Texto fornecido:

- - -

As análises permitiram concluir que aquele homem de meia-idade “sofreu traumatismos e lesões em diferentes momentos da sua vida, sendo por isso um caso de lesões recidivas que sugere diferentes interpretações”, indica Francisco Curate.

Por exemplo, detalha o investigador da Faculdade de Ciências e Tecnologia da UC, “a possibilidade de este homem ter sido alvo de cuidados médicos e pessoais por parte da comunidade: a severidade das lesões, incluindo infeção pós-traumática, prejudicou seriamente a sua qualidade de vida, limitando a sua capacidade motora e tornando-o inapto para realizar uma série de tarefas, incluindo a alimentação, a higiene e o trabalho”.

Os resultados do estudo, que foi publicado no International Journal of Osteoarchaeology, sugerem, de acordo com o antropólogo, “a existência de uma associação entre a atividade ocupacional, provavelmente ligada à agricultura, e estas lesões graves e reiteradas”.

Além disso, e “no contexto da época em questão, apontam para um reticulado de fatores sociais e culturais próprios de uma sociedade onde a violência estrutural era prevalente, nomeadamente através dos acidentes de trabalho, do alcoolismo e da pauperização dos trabalhadores agrícolas”, acrescenta Francisco Curate, citado pela UC.

- - -

Dados fornecidos:
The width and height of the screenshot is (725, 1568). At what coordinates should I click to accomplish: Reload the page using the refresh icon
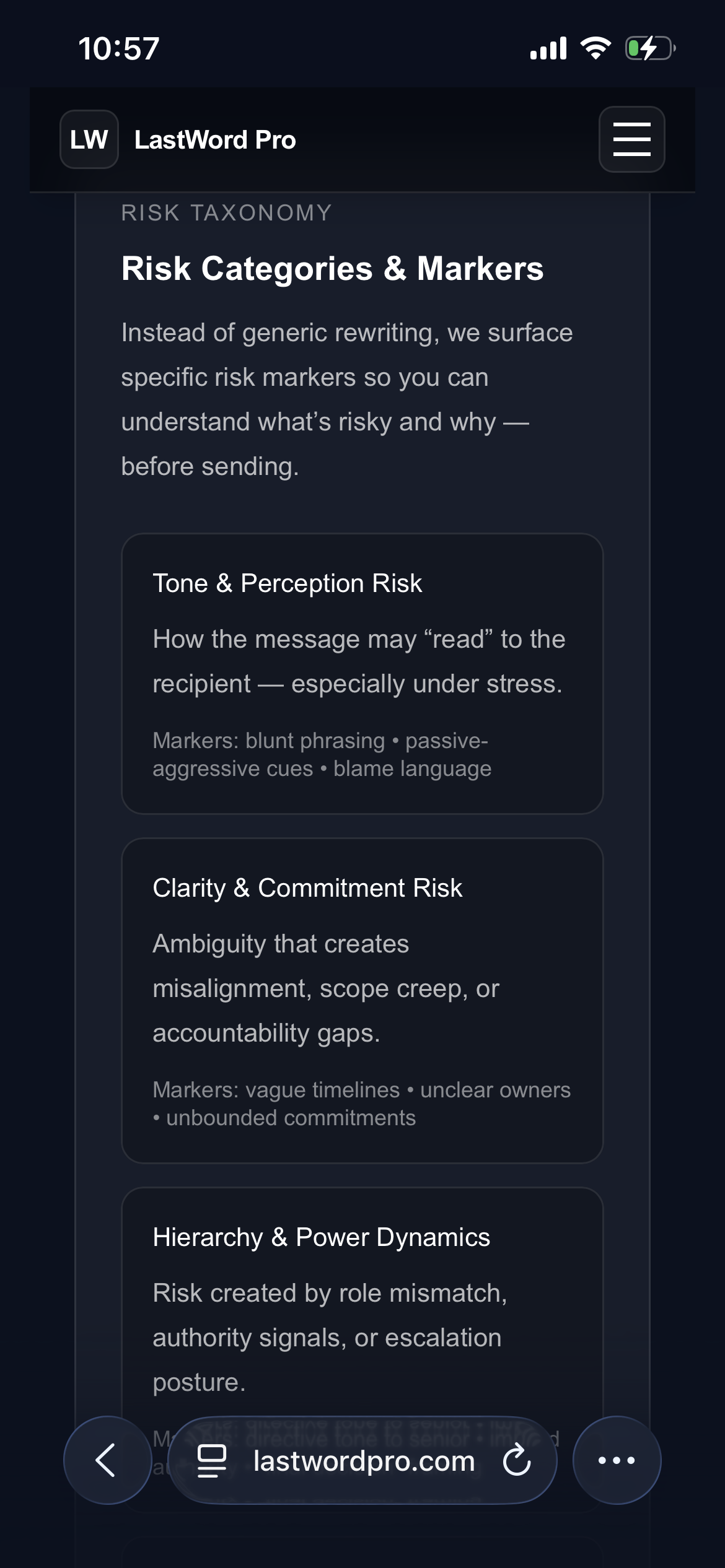pyautogui.click(x=516, y=1461)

- - -

Exercícios propostos:
[1] Segundo o texto sobre as lesões do homem de meia-idade, em que revista foi publicado o estudo?
[2] Transcreva fielmente o trecho do texto sobre as lesões do homem de meia-idade entre "Os resultados do" e "citado pela UC.", inclusive.
[3] Dê continuidade ao texto sobre as lesões do homem de meia-idade a partir do ponto em que ele termina.

Respostas dos exercícios:
[1] No International Journal of Osteoarchaeology.

[2]
Os resultados do estudo, que foi publicado no International Journal of Osteoarchaeology, sugerem, de acordo com o antropólogo, “a existência de uma associação entre a atividade ocupacional, provavelmente ligada à agricultura, e estas lesões graves e reiteradas”.

Além disso, e “no contexto da época em questão, apontam para um reticulado de fatores sociais e culturais próprios de uma sociedade onde a violência estrutural era prevalente, nomeadamente através dos acidentes de trabalho, do alcoolismo e da pauperização dos trabalhadores agrícolas”, acrescenta Francisco Curate, citado pela UC.

[3]
Numa perspetiva mais positiva, os dados obtidos “sugerem que a comunidade em que este homem vivia cuidou dele possibilitando a sua sobrevivência. No fundo, um único caso demonstra que o passado não é unidimensional, e que a história tanto se centraliza na experiência do indivíduo (e na sua agência) como na sociedade onde este viveu e morreu (e na sua coerção estrutural)”, sustenta.

Francisco Curate nota ainda que a quantidade de fraturas, a sua severidade, e a sua distribuição pelo esqueleto estudado “são ímpares, muito raras no registo arqueológico”, sugerindo, num paralelismo com casos clínicos atuais, uma ligação a trabalhos agrícolas e também adição de substâncias, nomeadamente o alcoolismo.

“Claro que são hipóteses de trabalho, não é possível reconstituir fielmente a história de vida deste indivíduo, mas são propostas lógicas e fundamentadas”, esclarece.

Os restantes indivíduos encontrados na necrópole estão a ser estudados e em breve serão também publicados.